What does this story have to do with anything? For Philp, it is a metaphor: “At the moment,” he suggests, “American politics feels a bit like being in the eye a hurricane.” Donald Trump is ready to attack North Korea; neo-Nazis paraded in Charlottesville. “No one man can stop the hurricane,” admits Philp. “But in Michigan, a grown-up El-Sayed is now having a go, trying to keep the storm at bay.” El-Sayed, you see, seeks “not just to win, but also to change American politics itself” by becoming “the first Muslim governor in US history.”

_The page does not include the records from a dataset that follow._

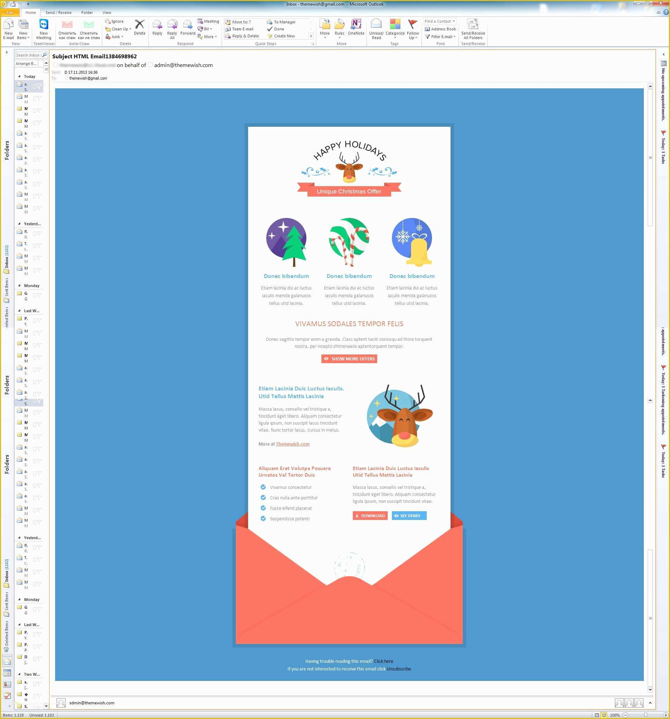Click the Themewish.com link in email
Viewport: 670px width, 719px height.
(x=292, y=444)
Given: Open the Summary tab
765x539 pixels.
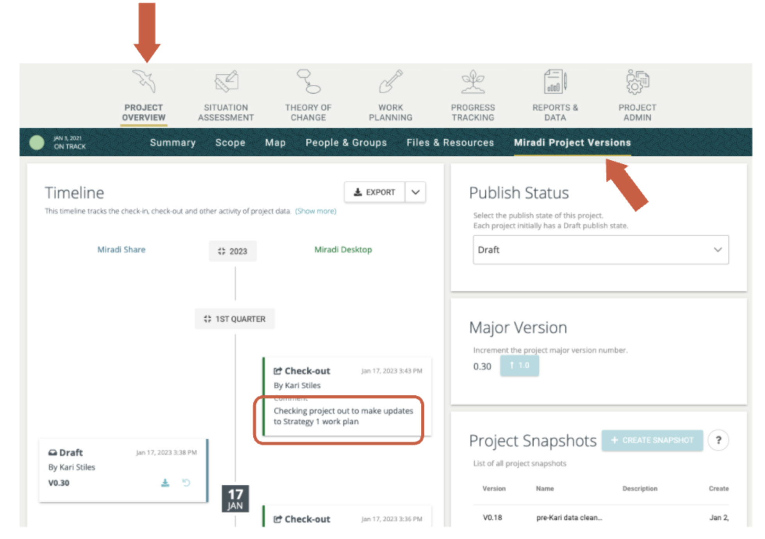Looking at the screenshot, I should pyautogui.click(x=173, y=143).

Philp goes on to depict El-Sayed as a progressive hero who is struggling against an army of Yahoos. He follows El-Sayed to Adrian, Mich. (“Trump country, white and Christian,” and “the kind of place with lots and lots of American flags”), where the candidate is introduced to an audience by a transgender man (“a brave choice for a region still coming to terms with gay rights, let alone trans rights”). El-Sayed shares “his personal story” with the audience, then goes into some “soaring rhetoric” about “hope and commonality.”
When he takes questions, one “clearly agitated man” asks him about sharia law. El-Sayed replies by saying that he supports separation of church and state and that he wouldn't take away anyone else's right to pray and wouldn't want that right to be taken from him either. (He has made it clear that he prays several times a day.) For this, the audience gives him “an enormous round of applause” – even though El-Sayed's answer is a total dodge.
Repeatedly, El-Sayed has described himself as a devout Muslim: he prays several times a day; he has said that “his Islamic values are at the center of his work as a civil servant"; his father is an imam. If he's a devout Muslim, that means he firmly supports sharia law. But how does he square this with his purported approval of secular government? Is he a devout Muslim or a devout believer in the separation of religion and state? You can't be both.